I have a situation with a particular table that now thinks it contains 4 Petabytes of data. I know that sounds cool, but I assure you, it is only on a 60GB partition.

This table has 9 fields in it. One of them is a domain_id field. It is the best field to identify the rows by, as there are only approximately 6300 of them. The only other field option to match has over 2 million records, and that's just more difficult.

I cannot do a straight mysqldump because it will attempt to output all 4PB of data and fill the drive long before it gets close to that, so I need to surgically remove the good stuff, destroy the db, and recreate it.

I believe if I can do a dump for each domain_id record, then I will get most of the usable data out of it. This is what I am trying to use:

mysqldump -u root --skip-opt -q --no-create-info --skip-add-drop-table \
 --max_allowed_packet=1000000000 database table --where="domain_id=10" \
 > domains10.sql

Using this I expect every row with the domain_id 10 to be exported.

However, when I check the export, I am only getting 1 row, when however I look at the db, there are many many rows. It is as though the operator just finds one, then gives up.

□ □ □

(Parts of the exercise)
1) According to the post about the oversized MySQL table, what size is the partition the table actually sits on?
2) Continue the post about the oversized MySQL table, starting after its final sentence.
The material after this post is separate and unrelated to it.

(The data)
□ □ □

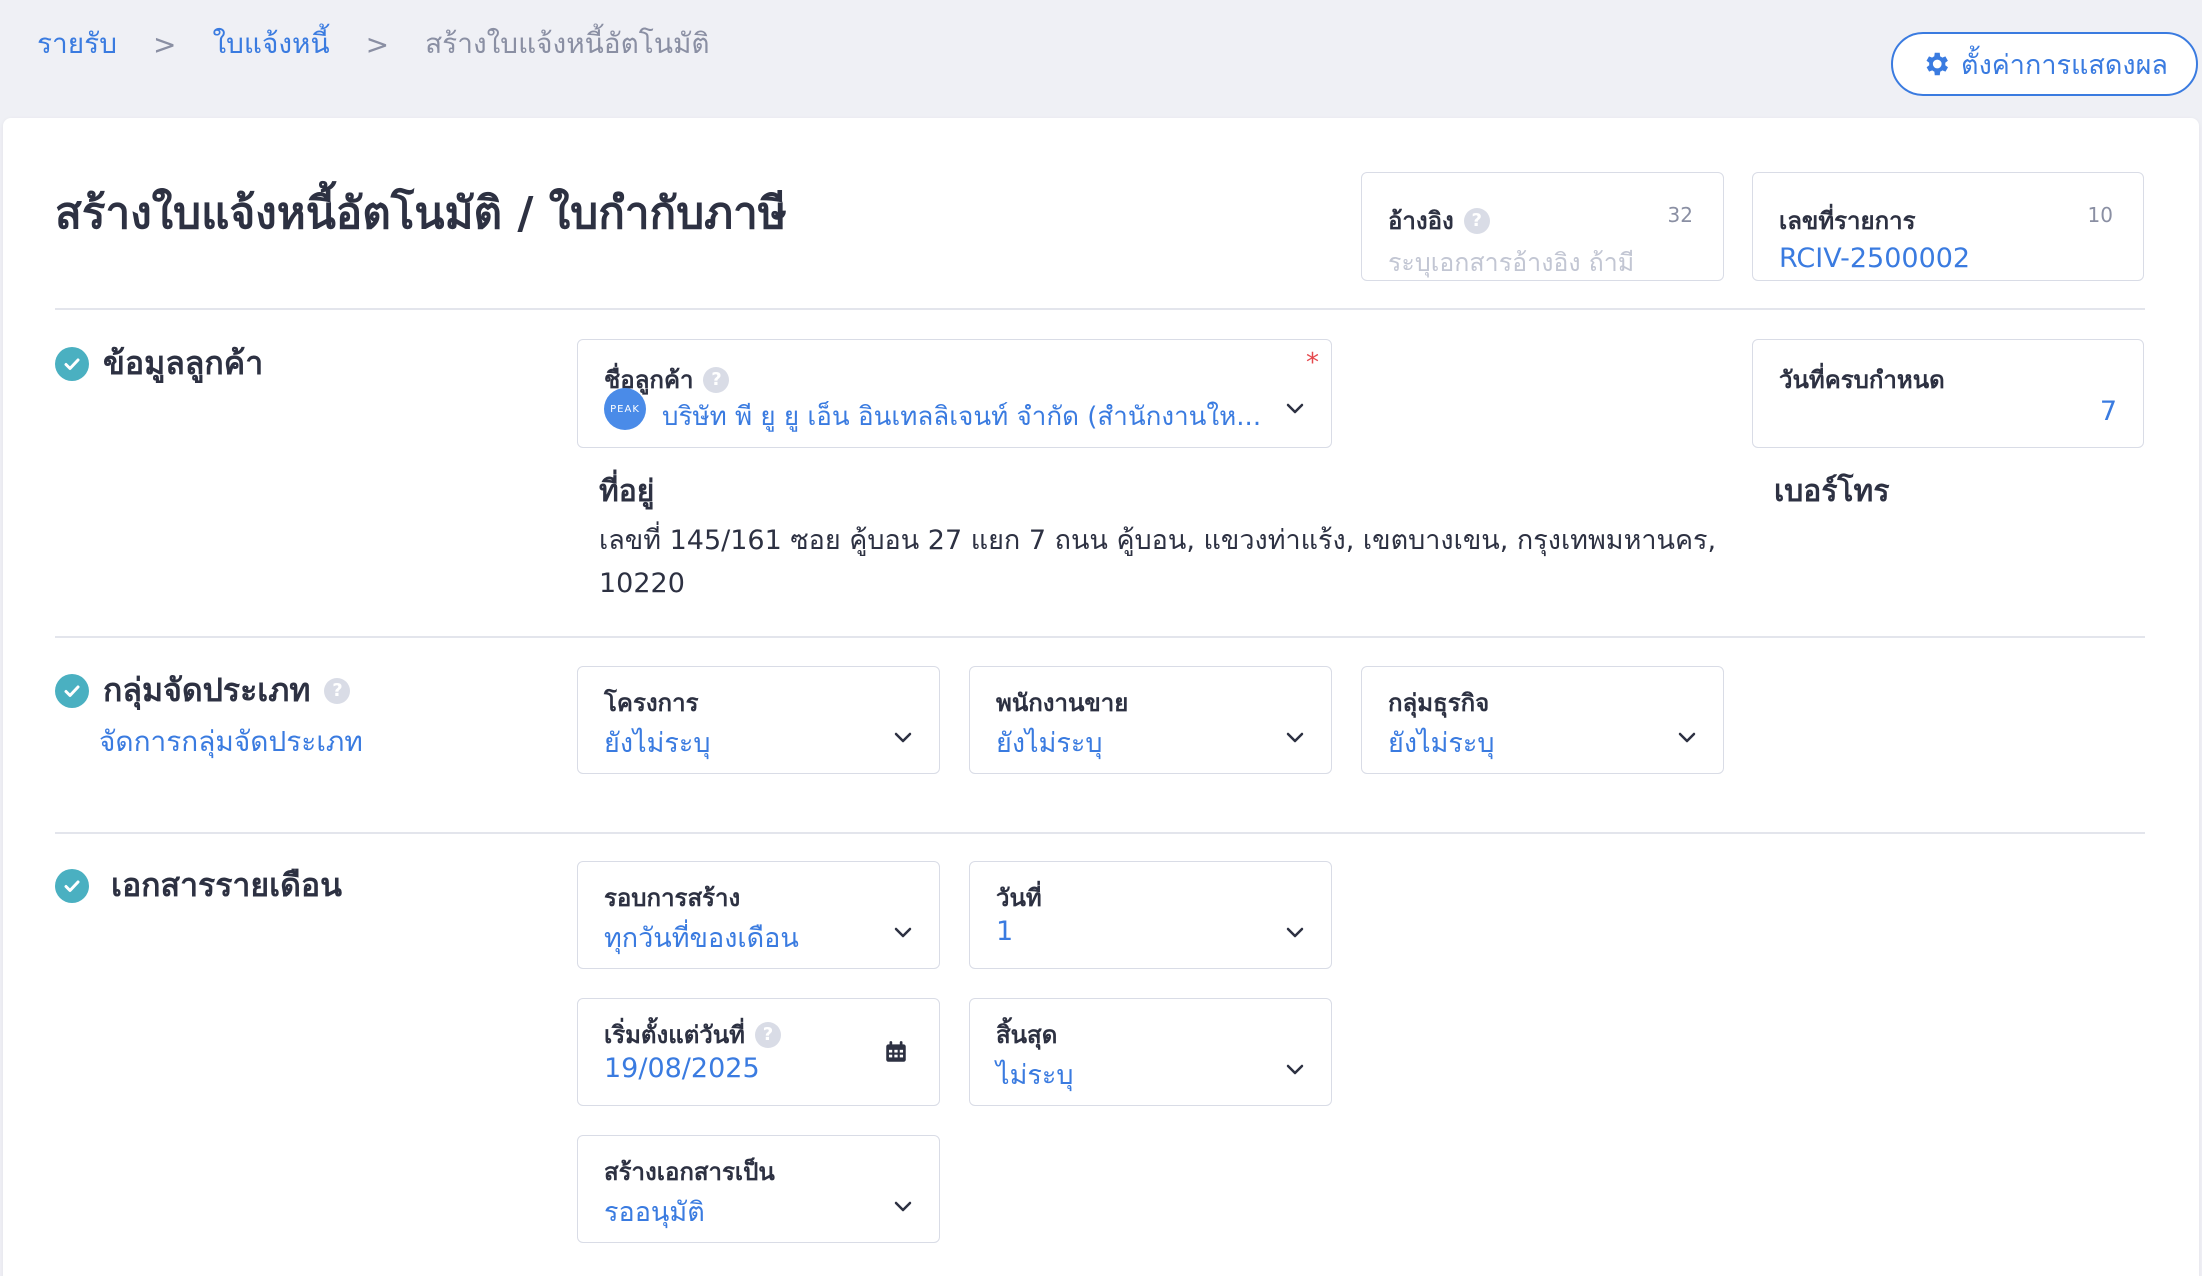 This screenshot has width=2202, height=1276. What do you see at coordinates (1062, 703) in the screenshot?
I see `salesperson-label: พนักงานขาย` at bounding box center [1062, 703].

□ □ □

(Solved problems)
1) It sits on a 60GB partition.

2)
I have tried various operators. Using the < or > I am able to get more of the data, but the export stops short at certain rows where the data has been compromised. With over 6000 to go through, I can't narrow down which rows are being affected in the export easily enough.

So, what I need is an operator that will basically do what I thought = would do, simply give me an export of all records that match the specific field.

Also note, the only way I got this DB even accessible is through an innodb force recovery 3. So I need to get this right, because after this is done, I have to drop the db in order to make mysql functional again.

Looking forward to any helpful answers.

  • I have given up.. the more I tried the worse it got to access the info. I eventually had to drop it all, including the mysql install. I managed to get a dump of the other tables before all this though using an innodb forced recover 3 level. It is helpful to get data out of a db you otherwise couldn't even start. The mysterious 4 Petabyte table will now forever remain a mystery. – JonathanLIVE Feb 19 '10 at 20:48

From what you write it appears that database has been corrupted (thinking 4PB instead of 60GB is sort of a giveaway).

I doubt you can get any assurance of retrieved information reliability, unless you repair db first. Have you tried this?

Otherwise, what happens if you do "-f" key -- to continue even if errors encountered?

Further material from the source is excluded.